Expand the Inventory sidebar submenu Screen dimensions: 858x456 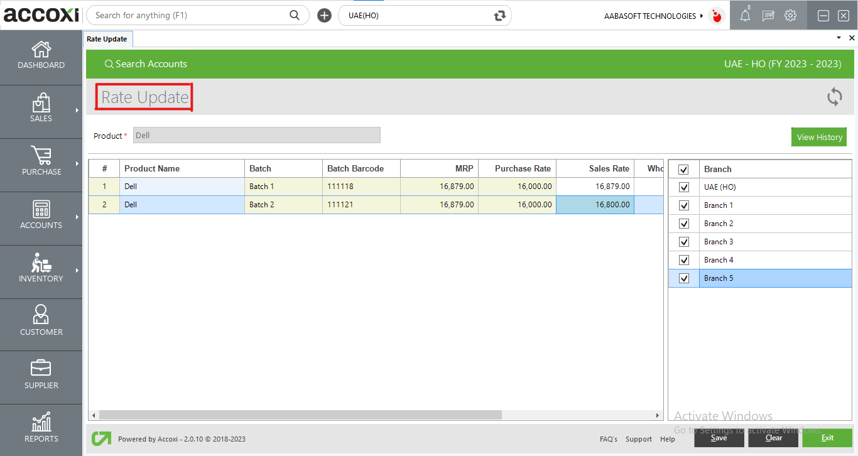(x=77, y=271)
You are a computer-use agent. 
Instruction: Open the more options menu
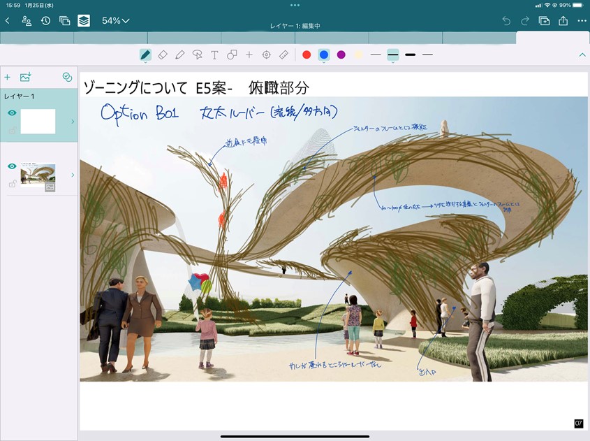[x=582, y=21]
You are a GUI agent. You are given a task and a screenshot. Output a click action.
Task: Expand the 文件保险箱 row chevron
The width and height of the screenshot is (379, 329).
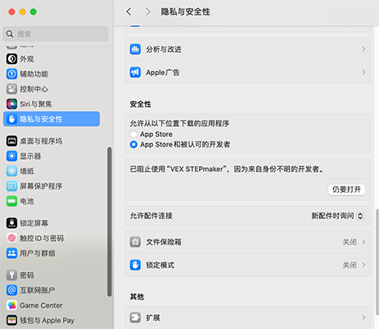click(x=364, y=242)
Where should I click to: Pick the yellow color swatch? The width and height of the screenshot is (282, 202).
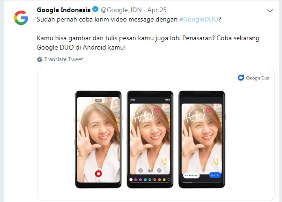coord(164,180)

Task prompt.
Quote, without alteration, the lines running from the line containing "You are a GUI" to the last line of the entries, and include no pictures.

Solved exercise.
You are a GUI agent. You are given a task and a screenshot. Output a click action.
Task: Expand the 文件保险箱 row chevron
The width and height of the screenshot is (379, 329).
click(x=364, y=242)
Where should I click to: Pick the yellow color swatch? The width and height of the screenshot is (282, 202).
coord(164,180)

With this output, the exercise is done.